Subd. 2-Embraces the common case of goods sold and delivered, or services rendered for the benefit of one upon the request and promise of another; as to which see Chase vs. Day, 17 Johns., p. 114; Graham vs. O'Neil, 2 Hall, p. 474; Darlington vs. McCunn, 2 E. D. Smith, p. 411; Chesterman vs. McCostling, 6 N. Y. Leg. Obs., p. 212; Hanford vs. Higgins, 1 Bosw., p. 441; Flanders vs. Crolius, 1 Duer, p. 201.; Briggs vs. Evans, 1 E. D. Smith, p. 192; Devlin vs. Woodgate, 34 Barb., p. 252; Quintaıd vs. De Wolf, 34 Barb., p. 97; State Bank vs. Mettler, 2 Bosw., p. 392; Beach vs. Hungerford, 19 Barb., p. 258; also, such cases as Harrison vs. Sawtel, 10 Johns., p. 242; Chapin vs. Merrill, 4 Wend., p. 657; with which compare Kingsley vs. Balcome, 4 Barb., p. 131; and Stern vs. Drinker, 2 E. D. Smith, p. 401; King vs. Despard, 5 Wend., p. 277. It excludes cases where the whole credit is not given to the person who comes in to answer for the party immediately benefited; such as Rogers vs. Kneeland, 13 Wend., p. 114; affirming S. C., 10 id., p. 218; Marquand vs. Hipper, 12 Wend., p. 520; Brady vs. Sackrider, 1 Sandf., p. 514; Dixon vs. Frazee, 1 E. D. Smith, p. 32; Pennell vs. Pentz, 4 id., p. 639; Allen vs. Scarff, 1 Hilt., p. 209; Leonard vs. Vredenburgh, 8 Johns., p. 29; Larson vs. Wyman, 14 Wend., p. 246; Payne vs. Baldwin, 14 Barb., p. 570; Brown vs. Webber, 24 How. Pr., p. 306; Wilson vs. Roberts, 5 Bosw.,

p. 100.

Subd. 3-Chiefly rests upon the views expressed in the prevailing opinion in Mallory vs.

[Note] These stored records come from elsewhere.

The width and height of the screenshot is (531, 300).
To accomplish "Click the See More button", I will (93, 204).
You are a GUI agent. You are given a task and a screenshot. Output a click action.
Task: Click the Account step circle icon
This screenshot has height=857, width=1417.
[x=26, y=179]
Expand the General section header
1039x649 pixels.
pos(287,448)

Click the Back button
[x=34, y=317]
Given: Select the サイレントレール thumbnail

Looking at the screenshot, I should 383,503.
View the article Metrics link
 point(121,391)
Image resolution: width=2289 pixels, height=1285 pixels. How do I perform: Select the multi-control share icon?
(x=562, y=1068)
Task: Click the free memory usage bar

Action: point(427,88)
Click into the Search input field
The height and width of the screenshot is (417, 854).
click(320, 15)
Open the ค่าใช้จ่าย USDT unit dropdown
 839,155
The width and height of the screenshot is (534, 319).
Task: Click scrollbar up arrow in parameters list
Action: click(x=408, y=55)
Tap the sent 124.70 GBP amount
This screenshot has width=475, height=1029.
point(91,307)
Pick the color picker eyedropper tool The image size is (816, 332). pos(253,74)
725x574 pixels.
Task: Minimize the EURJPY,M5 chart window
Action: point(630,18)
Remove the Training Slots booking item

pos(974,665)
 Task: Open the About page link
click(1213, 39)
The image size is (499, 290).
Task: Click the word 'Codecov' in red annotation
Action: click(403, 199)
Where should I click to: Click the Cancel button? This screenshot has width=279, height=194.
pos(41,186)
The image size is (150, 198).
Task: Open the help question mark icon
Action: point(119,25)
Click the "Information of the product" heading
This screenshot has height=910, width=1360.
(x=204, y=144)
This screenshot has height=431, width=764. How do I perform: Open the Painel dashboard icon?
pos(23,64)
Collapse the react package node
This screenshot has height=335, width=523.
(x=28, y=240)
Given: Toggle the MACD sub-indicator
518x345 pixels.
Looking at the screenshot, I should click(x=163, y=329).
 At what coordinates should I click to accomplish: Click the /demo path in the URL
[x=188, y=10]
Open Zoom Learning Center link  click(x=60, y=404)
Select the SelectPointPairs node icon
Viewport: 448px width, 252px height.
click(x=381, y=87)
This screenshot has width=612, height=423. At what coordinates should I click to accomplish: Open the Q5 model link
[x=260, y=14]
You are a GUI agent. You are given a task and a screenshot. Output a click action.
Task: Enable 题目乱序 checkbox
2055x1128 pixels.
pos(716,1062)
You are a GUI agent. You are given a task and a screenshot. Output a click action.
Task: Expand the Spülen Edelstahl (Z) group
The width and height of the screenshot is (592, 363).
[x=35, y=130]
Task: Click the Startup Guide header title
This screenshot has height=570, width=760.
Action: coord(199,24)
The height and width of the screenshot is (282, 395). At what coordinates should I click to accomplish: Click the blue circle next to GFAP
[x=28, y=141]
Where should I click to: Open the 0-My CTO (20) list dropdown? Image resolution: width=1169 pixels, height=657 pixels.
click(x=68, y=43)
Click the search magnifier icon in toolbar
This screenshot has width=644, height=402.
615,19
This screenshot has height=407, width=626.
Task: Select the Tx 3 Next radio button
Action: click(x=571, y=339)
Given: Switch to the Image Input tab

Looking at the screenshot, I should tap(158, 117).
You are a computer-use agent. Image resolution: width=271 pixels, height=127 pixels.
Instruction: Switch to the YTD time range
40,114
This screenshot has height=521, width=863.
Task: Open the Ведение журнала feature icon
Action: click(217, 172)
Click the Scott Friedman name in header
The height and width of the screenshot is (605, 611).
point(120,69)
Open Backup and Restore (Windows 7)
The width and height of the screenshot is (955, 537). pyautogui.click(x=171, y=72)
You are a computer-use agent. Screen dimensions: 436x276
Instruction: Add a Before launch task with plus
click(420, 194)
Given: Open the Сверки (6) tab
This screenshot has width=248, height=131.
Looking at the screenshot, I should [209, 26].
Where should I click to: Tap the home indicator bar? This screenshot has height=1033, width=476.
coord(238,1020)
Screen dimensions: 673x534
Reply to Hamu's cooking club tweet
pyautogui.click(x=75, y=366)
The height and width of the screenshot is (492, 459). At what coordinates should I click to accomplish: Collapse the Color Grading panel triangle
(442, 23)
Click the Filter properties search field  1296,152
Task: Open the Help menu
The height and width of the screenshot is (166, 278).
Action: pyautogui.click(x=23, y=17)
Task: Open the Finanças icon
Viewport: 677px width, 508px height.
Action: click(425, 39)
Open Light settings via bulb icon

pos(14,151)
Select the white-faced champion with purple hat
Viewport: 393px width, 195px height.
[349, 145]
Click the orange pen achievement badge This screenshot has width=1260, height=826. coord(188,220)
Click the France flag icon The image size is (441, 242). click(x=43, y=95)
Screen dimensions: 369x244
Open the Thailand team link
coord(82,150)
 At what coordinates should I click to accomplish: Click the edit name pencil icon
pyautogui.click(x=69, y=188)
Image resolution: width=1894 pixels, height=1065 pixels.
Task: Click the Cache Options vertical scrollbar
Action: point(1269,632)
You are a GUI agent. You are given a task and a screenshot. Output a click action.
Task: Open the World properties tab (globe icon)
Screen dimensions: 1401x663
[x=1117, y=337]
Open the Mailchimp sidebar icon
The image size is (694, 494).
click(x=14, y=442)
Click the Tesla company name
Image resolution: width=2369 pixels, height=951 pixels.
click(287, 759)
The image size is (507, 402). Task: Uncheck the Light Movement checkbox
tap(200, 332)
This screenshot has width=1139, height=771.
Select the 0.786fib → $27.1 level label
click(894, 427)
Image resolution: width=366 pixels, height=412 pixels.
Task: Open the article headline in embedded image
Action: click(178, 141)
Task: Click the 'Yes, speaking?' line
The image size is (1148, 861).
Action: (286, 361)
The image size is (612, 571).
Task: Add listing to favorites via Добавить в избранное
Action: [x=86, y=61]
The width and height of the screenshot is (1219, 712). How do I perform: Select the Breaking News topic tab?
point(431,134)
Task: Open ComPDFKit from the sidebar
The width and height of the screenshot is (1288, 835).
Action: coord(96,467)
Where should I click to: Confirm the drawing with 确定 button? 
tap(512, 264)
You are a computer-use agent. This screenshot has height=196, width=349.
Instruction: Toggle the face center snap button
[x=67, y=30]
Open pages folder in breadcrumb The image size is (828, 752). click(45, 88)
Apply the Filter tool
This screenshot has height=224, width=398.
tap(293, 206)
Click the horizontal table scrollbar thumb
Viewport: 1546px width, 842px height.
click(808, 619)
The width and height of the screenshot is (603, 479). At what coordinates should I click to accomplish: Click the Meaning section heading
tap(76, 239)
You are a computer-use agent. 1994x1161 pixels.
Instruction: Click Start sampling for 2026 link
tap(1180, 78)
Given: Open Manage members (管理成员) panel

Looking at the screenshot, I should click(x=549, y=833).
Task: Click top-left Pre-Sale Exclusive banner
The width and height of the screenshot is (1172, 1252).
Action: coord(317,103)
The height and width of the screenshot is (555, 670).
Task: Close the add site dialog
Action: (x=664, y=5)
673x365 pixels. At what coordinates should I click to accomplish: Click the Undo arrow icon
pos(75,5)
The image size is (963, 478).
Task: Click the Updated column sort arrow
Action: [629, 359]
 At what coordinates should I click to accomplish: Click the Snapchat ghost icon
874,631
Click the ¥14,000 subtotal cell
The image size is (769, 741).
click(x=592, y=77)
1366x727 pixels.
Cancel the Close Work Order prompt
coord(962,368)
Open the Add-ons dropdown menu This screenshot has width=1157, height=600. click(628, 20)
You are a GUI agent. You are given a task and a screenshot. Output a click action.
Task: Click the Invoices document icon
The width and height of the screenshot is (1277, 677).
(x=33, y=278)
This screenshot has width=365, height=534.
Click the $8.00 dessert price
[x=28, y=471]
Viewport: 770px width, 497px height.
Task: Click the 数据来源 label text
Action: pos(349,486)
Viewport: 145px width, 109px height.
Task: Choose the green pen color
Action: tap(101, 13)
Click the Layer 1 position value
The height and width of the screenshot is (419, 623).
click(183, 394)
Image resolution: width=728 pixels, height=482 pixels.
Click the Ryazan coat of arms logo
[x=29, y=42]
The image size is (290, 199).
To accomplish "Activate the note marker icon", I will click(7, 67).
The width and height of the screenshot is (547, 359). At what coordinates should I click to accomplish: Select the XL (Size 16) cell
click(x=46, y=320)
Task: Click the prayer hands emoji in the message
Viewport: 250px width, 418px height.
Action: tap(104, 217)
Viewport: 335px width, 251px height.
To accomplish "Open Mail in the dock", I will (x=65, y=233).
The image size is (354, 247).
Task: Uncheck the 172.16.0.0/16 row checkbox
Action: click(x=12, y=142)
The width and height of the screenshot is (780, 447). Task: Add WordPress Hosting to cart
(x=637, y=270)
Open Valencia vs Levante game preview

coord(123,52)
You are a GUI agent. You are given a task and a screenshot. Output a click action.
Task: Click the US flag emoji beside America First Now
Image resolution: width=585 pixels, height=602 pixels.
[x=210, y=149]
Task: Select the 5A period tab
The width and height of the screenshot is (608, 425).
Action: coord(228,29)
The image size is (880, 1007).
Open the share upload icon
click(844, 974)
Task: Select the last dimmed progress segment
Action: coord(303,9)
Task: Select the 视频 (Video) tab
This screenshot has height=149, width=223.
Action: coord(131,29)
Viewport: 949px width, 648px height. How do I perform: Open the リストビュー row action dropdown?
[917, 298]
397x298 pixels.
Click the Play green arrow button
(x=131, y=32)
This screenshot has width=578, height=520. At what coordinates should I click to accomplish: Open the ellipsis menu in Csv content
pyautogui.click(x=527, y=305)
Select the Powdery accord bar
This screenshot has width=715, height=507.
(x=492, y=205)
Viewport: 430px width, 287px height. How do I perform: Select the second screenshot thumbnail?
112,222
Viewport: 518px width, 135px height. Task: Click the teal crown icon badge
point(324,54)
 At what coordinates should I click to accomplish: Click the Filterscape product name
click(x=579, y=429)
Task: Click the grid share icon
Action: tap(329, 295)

Gillett, 21 N. Y., p. 412, where numerous cases upon the distinction between original and collateral undertakings are reviewed. See, also, Cailleux vs. Hall, 1 E. D. Smith, p. 5; Stymets vs. Brooks, 10 Wend., p. 207; Farley vs. Cleveland, 4 Cow., p. 432; Meech vs. Smith, 7 Wend., p. 314; Blunt vs. Boyd, 3 Barb., p. 209; Kingsley vs. Balcome, 4 Barb., p. 131; Elwood vs. March, 5 Wend., p. 231; Mersereau vs. Lewis, 25 Wend., p. 243; Barker vs. Bucklin, 2 Den., p. 45; Blunt vs. Boyd, 3 Barb., p. 209; Earle vs. Crane, 6 Duer, p. 564; Blyer vs. Monholland, 2 Sandf. Ch., p. 478; Stoddard vs. Graham, 23 How. Pr., p. 518; Therasson vs. McSpedon, 2 Hilt., p. 1. It will be observed that the last clause of the

subdivision—"upon a consideration beneficial to the party engaging”-embraces not only cases where an absolutely new consideration moves to the promisor, but also those in which property of the principal debtor held by the creditor by virtue of a lien, or under legal process, or otherwise for his demand, is surrendered to the promisor (as in Slingerland vs. Morze, 7 Johns., p. 463; Skelton vs. Brewster, 8 Johns., p. 376; Gardiner vs. Hopkins, 5 Wend., p. 23; Stilwell vs. Otis, 2 Hilt., p. 148; 7 Abb. Pr., p. 431); while it excludes cases in which the property is surrendered to the principal debtor (as in Mallory vs. Gillett, 23 Barb., p. 610, affirmed, 21 N. Y., p. 412; Mercein vs. Andrus, 10 Wend., p. 461; Fay vs. Bell, Hill & D. Supp., p. 251). See Wolf' vs. Koppel, 2 Den., p. 368; affirming S. C., 5 Hill, p. 458; Sherwood vs. Stone, 14 N. Y., p. 267, and cases there cited. The following authorities hold the cases embraced within Subd. 5 to be exempt from the Statute of Frauds, on the ground that the engagement is original, and not a guaranty: Brown vs. Curtiss, 2 N. Y., p. 225. Here the payee and holder of a promissory note transferred it to his creditor in exchange for his own note, held by such creditor, and at the same time executed, on the back of the note transferred, a guaranty of the payment thereof. It was held that the guaranty was not within the Statute of Frauds, and was, therefore, valid, although it expressed no consideration. Such an undertaking, although in form a promise to answer for the debt of another, is, in substance, an engagement to pay the guarantor's own debt in a particular way, and would be good without any writing. There is a new and distinct consideration moving between the parties to the new promise. Durham vs. Manrow, N. Y., p. 535: Here C. P. Durham, one of the defendants, was holder of a note payable to himself or bearer, made by E. Durham. C. P. Durham made a purchase from the plaintiff, and transferred to him the note. He, together with his codefendant, acting by his request, executed a joint guaranty of payment of the note, which, however, expressed no consideration. The Supreme Court (3 Hill, p. 584), held that the undertaking was not within the Statute of Frauds, and was valid; and their judgment was aflirmed in the Court of Appeals (2 N. Y., p. 535), by an equally divided vote of the Judges. The decision of the Supreme Court was also approved, as to the undertaking of the principal guarantor, in Brown

30-vol. ii.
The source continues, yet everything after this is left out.